What are Conservatorships and Guardianships?

A Conservatorship is the legal authority granted by the Court to take over the financial affairs on behalf another person.

A Guardianship is the legal authority granted by the Court to make decisions relating to the personal and medical treatment of another person.

Conservatorships and Guardianships are used in situations where people are disabled. This may be because they are minors or because they suffer from a medical condition that inhibits their ability to make ordinary decisions day to day.

  1. A Petition must be completed and filed out with the Court. In the Petition you must state why a Conservatorship or Guardianship is needed and the assets that the person has.
  2. The Court will send out the Court Visitor. The Court Visitor will interview the Ward and make a report to the Judge on the condition of the Ward, and whether a Conservator or Guardian should be appointed.
  3. The Court will appoint an attorney to interview and represent the Ward.
  4. There will be a hearing before the Court on the Petition.
  5. The Conservator will be required to be bonded. A bond is an insurance policy to reimburse the Ward for any losses caused by the Conservators dishonesty.
  6. The Conservator will be required to complete an Inventory.
  7. The Conservator will be required to make annual reports to the Court on the condition of the Ward and his or her finances.
  8. Criminal background checks are now required of all Conservators and Guardians.
  9. Ramsey County requires Conservators to submit the annual reports on-line, we expect that this will soon be required in all jurisdictions.

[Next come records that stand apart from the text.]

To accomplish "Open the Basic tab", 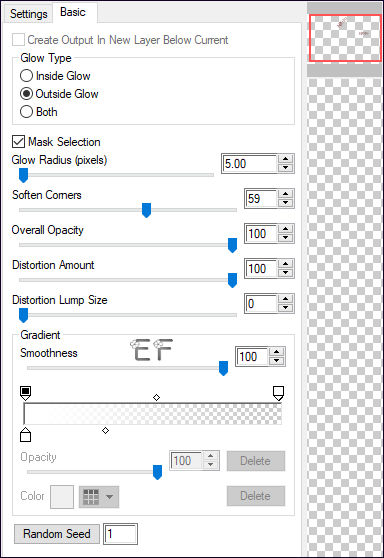I will coord(73,12).
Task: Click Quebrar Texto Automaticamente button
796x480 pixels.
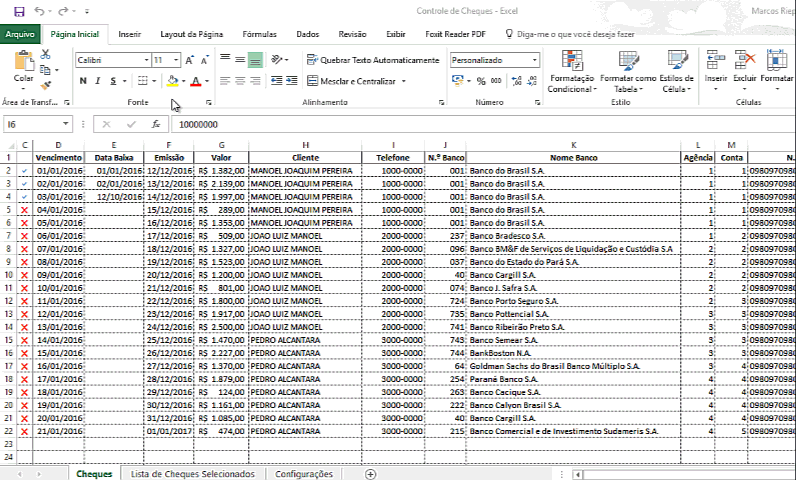Action: pyautogui.click(x=372, y=60)
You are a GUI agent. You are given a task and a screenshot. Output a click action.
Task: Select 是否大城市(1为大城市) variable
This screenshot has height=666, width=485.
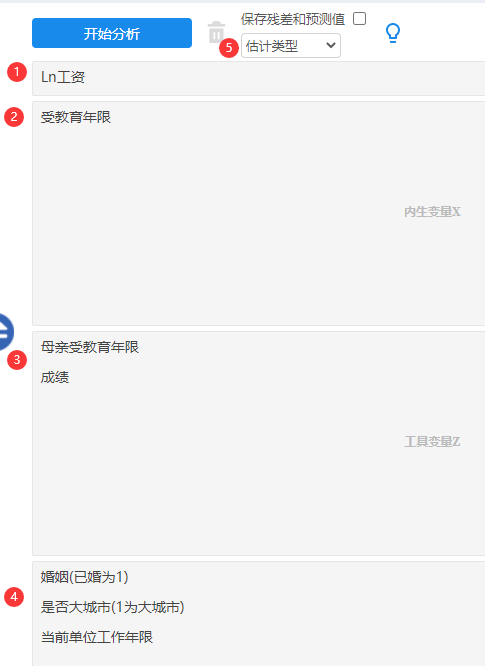tap(113, 607)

This may seem like a lot of work, but it is necessary to protect the assets and the person from being exploited.


The most common alternatives are the use of a Power of Attorney, Healthcare Declaration and/or Healthcare Power of Attorney. These documents will give the acting person many of the same powers without Court supervision but without the protections inherent in Court approval. Trusts may also be utilized to manage assets.

However, there are no safeguards to protect the person from having his or her property stolen by the Attorney-in-Fact.